# WORK ITEM
Reproduce the records below exactly as they are written.

(RECORD EXCERPTS begins)

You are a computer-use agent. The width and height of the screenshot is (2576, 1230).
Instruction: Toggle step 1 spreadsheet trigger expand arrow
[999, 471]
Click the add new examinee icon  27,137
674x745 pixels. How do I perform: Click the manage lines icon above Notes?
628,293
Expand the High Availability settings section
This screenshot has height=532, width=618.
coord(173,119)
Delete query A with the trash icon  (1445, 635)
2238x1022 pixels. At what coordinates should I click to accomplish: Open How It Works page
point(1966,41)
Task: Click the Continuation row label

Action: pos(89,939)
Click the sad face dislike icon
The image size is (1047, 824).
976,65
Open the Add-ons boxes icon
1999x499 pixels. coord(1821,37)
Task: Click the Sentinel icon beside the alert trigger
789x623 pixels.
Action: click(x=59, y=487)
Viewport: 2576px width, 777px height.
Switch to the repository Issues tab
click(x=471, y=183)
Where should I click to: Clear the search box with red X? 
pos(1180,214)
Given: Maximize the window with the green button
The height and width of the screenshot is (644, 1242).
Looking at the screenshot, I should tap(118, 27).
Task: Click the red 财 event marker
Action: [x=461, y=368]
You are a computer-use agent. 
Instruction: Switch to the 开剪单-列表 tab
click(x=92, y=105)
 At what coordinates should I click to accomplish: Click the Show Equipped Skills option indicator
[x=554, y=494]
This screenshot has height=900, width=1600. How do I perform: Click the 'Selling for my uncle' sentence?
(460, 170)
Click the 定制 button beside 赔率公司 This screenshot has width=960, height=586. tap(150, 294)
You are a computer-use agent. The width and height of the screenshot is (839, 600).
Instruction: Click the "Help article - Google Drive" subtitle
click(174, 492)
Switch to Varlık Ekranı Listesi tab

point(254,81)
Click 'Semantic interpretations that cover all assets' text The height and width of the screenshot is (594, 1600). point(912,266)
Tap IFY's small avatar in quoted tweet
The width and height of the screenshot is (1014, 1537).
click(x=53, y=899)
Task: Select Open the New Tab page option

(RECORD EXCERPTS ends)

# EXERCISE OUTPUT
You are a computer-use agent. The width and height of the screenshot is (2576, 1230).
Instruction: Toggle step 1 spreadsheet trigger expand arrow
[999, 471]
Click the add new examinee icon  27,137
674x745 pixels. How do I perform: Click the manage lines icon above Notes?
628,293
Expand the High Availability settings section
This screenshot has height=532, width=618.
coord(173,119)
Delete query A with the trash icon  (1445, 635)
2238x1022 pixels. At what coordinates should I click to accomplish: Open How It Works page
point(1966,41)
Task: Click the Continuation row label

Action: pos(89,939)
Click the sad face dislike icon
The image size is (1047, 824).
976,65
Open the Add-ons boxes icon
1999x499 pixels. coord(1821,37)
Task: Click the Sentinel icon beside the alert trigger
789x623 pixels.
Action: click(x=59, y=487)
Viewport: 2576px width, 777px height.
Switch to the repository Issues tab
click(x=471, y=183)
Where should I click to: Clear the search box with red X? 
pos(1180,214)
Given: Maximize the window with the green button
The height and width of the screenshot is (644, 1242).
Looking at the screenshot, I should tap(118, 27).
Task: Click the red 财 event marker
Action: [x=461, y=368]
You are a computer-use agent. 
Instruction: Switch to the 开剪单-列表 tab
click(x=92, y=105)
 At what coordinates should I click to accomplish: Click the Show Equipped Skills option indicator
[x=554, y=494]
This screenshot has height=900, width=1600. How do I perform: Click the 'Selling for my uncle' sentence?
(460, 170)
Click the 定制 button beside 赔率公司 This screenshot has width=960, height=586. tap(150, 294)
You are a computer-use agent. The width and height of the screenshot is (839, 600).
Instruction: Click the "Help article - Google Drive" subtitle
click(174, 492)
Switch to Varlık Ekranı Listesi tab

point(254,81)
Click 'Semantic interpretations that cover all assets' text The height and width of the screenshot is (594, 1600). point(912,266)
Tap IFY's small avatar in quoted tweet
The width and height of the screenshot is (1014, 1537).
click(x=53, y=899)
Task: Select Open the New Tab page option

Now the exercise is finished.